One way to judge General Motors Corp.'s everyday commitment to good governance standards is by a handbook distributed to all salaried employees called Winning with Integrity. A 21-page set of ethical guidelines ranging from how to report wrongdoing to conflict of interest rules and insider trading issues, Winning with Integrity lays out a clear message that all employees share the responsibility for maintaining the company's legacy. Each year, employees must affirm they have read its provisions and will comply with them. "In the end, it comes down to personal responsibility–mine, yours, all of ours," reads an introduction by Chairman and CEO G. Richard Wagoner Jr. The document has been required reading at GM since 1996, long before Enron Corp.'s collapse or Sarbanes-Oxley's rise. "The most fundamental thing to have in place is tone at the top," says Paul Schmidt, GM's controller, who heads the automaker's compliance efforts. "It is very important that the organization understand that the top management follows this."

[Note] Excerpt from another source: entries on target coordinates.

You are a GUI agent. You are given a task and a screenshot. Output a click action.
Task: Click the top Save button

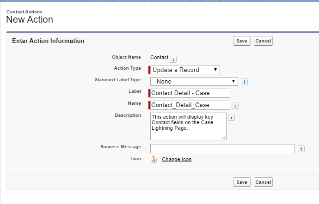(x=241, y=41)
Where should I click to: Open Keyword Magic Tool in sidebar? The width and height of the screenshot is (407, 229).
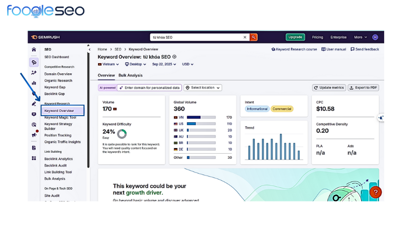[60, 118]
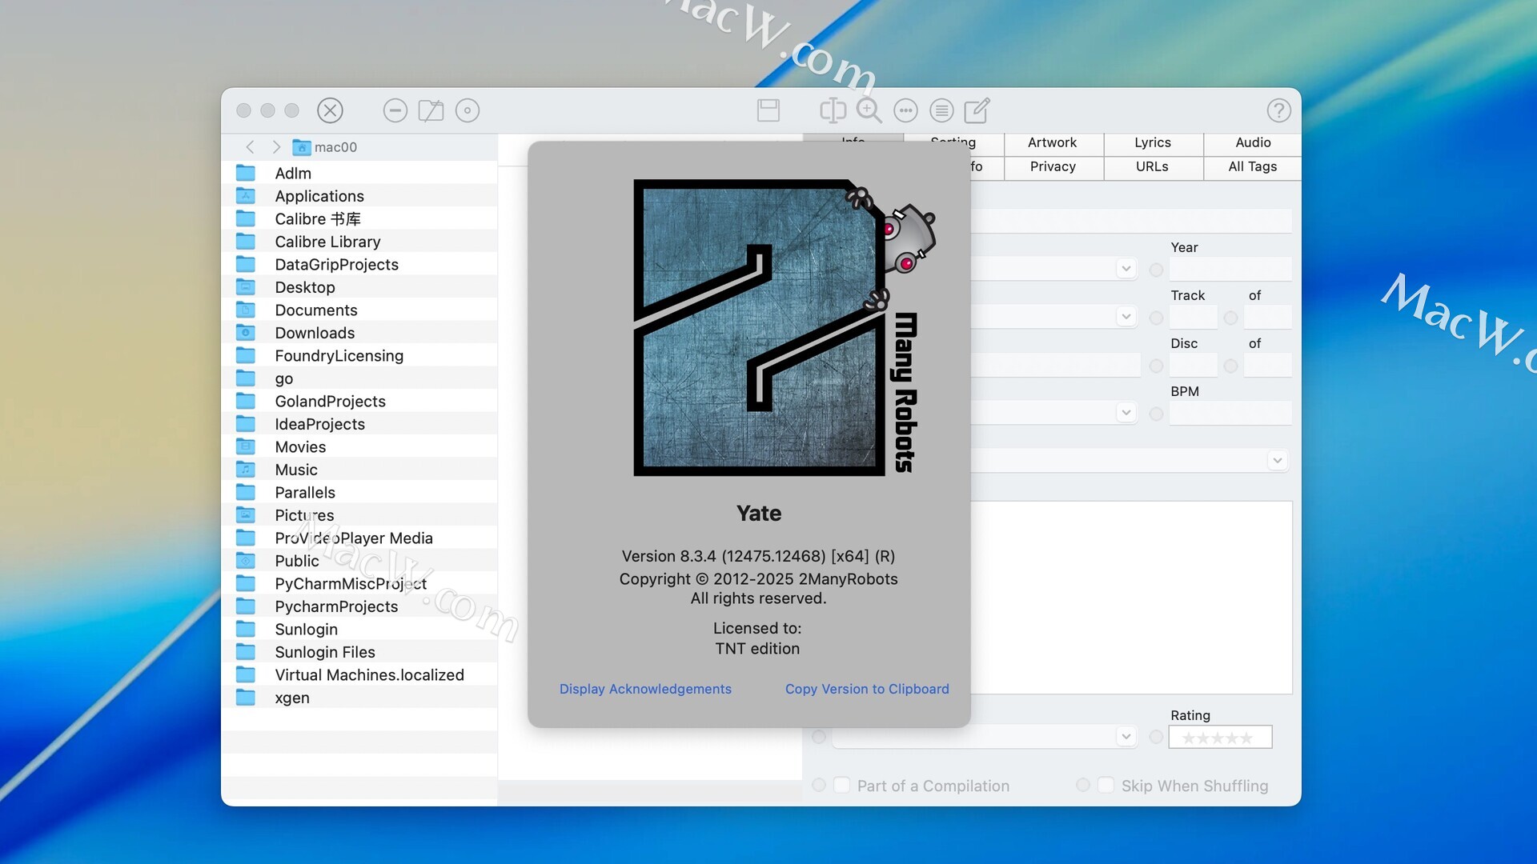The height and width of the screenshot is (864, 1537).
Task: Click Copy Version to Clipboard link
Action: (x=867, y=689)
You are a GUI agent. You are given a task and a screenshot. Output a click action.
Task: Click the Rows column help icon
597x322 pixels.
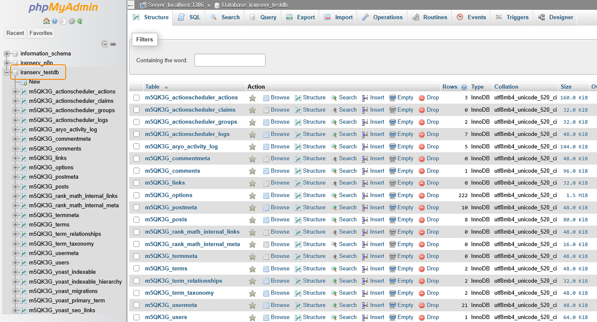point(464,87)
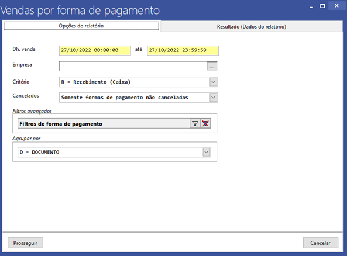Image resolution: width=347 pixels, height=256 pixels.
Task: Click the Prosseguir button
Action: [x=25, y=243]
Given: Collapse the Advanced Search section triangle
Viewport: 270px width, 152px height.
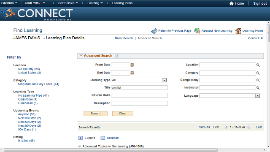Looking at the screenshot, I should coord(81,55).
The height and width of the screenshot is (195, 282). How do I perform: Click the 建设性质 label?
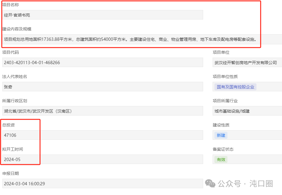[x=221, y=125]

There are many companies that adhere to a long list of best practices in corporate governance, but few have been at it as long as GM. In 1994, the automaker adopted a clear and influential set of board governance guidelines, and it has been modifying and developing its approach ever since. For the consistency of its message and longstanding commitment, Treasury & Risk Management is recognizing GM with its first annual award for excellence in corporate governance. "GM has one of the longest track records," says Gavin Anderson, CEO of corporate governance ratings service GovernanceMetrics International, which recently rated GM a '10′ for global governance standards–its highest rating and one given to just 26 companies worldwide. "Their adoption of corporate governance rules essentially became a model for governance by large companies."

General Motors put in place its board nominating committee in 1972, and its executive compensation committee dates back to the 1930s. But it was the changes in 1994 that set the stage for GM's modern era of governance excellence. Those changes followed one of the automaker's darkest periods, when years of declining sales and earnings led the board to oust then Chairman and CEO Robert Stempel and replace other executives.